Stored records
━━━━━━━━

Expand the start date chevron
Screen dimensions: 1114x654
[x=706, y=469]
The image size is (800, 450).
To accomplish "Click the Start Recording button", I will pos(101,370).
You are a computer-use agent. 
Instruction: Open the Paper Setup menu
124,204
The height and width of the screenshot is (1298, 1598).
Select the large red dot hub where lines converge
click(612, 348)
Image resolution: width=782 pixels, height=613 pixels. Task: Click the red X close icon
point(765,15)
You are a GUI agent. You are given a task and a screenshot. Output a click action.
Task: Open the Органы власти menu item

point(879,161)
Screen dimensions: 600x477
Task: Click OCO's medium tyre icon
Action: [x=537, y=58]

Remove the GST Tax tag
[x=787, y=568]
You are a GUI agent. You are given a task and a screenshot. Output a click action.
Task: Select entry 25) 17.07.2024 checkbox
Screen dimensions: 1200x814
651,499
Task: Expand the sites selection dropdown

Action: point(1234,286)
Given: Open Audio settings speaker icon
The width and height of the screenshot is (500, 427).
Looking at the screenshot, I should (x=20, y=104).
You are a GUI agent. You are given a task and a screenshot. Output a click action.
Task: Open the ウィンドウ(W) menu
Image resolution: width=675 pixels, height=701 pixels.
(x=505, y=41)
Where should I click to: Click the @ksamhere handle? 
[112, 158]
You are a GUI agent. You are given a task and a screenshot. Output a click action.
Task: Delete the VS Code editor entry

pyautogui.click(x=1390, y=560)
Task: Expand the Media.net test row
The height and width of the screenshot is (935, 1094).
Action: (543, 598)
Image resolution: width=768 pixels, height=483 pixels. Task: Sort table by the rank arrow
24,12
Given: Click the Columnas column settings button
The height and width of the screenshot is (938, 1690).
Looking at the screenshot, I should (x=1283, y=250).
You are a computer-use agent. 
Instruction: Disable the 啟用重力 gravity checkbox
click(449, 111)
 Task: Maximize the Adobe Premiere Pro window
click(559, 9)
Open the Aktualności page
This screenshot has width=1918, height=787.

━━━━━━━━

Assignment
The full set of entries must be restated exactly, with none omitted.

Output for this task
Expand the start date chevron
Screen dimensions: 1114x654
[x=706, y=469]
The image size is (800, 450).
To accomplish "Click the Start Recording button", I will pos(101,370).
You are a computer-use agent. 
Instruction: Open the Paper Setup menu
124,204
The height and width of the screenshot is (1298, 1598).
Select the large red dot hub where lines converge
click(612, 348)
Image resolution: width=782 pixels, height=613 pixels. Task: Click the red X close icon
point(765,15)
You are a GUI agent. You are given a task and a screenshot. Output a click action.
Task: Open the Органы власти menu item

point(879,161)
Screen dimensions: 600x477
Task: Click OCO's medium tyre icon
Action: [x=537, y=58]

Remove the GST Tax tag
[x=787, y=568]
You are a GUI agent. You are given a task and a screenshot. Output a click action.
Task: Select entry 25) 17.07.2024 checkbox
Screen dimensions: 1200x814
651,499
Task: Expand the sites selection dropdown

Action: point(1234,286)
Given: Open Audio settings speaker icon
The width and height of the screenshot is (500, 427).
Looking at the screenshot, I should (x=20, y=104).
You are a GUI agent. You are given a task and a screenshot. Output a click action.
Task: Open the ウィンドウ(W) menu
Image resolution: width=675 pixels, height=701 pixels.
(x=505, y=41)
Where should I click to: Click the @ksamhere handle? 
[112, 158]
You are a GUI agent. You are given a task and a screenshot. Output a click action.
Task: Delete the VS Code editor entry

pyautogui.click(x=1390, y=560)
Task: Expand the Media.net test row
The height and width of the screenshot is (935, 1094).
Action: (543, 598)
Image resolution: width=768 pixels, height=483 pixels. Task: Sort table by the rank arrow
24,12
Given: Click the Columnas column settings button
The height and width of the screenshot is (938, 1690).
Looking at the screenshot, I should (x=1283, y=250).
You are a computer-use agent. 
Instruction: Disable the 啟用重力 gravity checkbox
click(449, 111)
 Task: Maximize the Adobe Premiere Pro window
click(559, 9)
Open the Aktualności page
This screenshot has width=1918, height=787.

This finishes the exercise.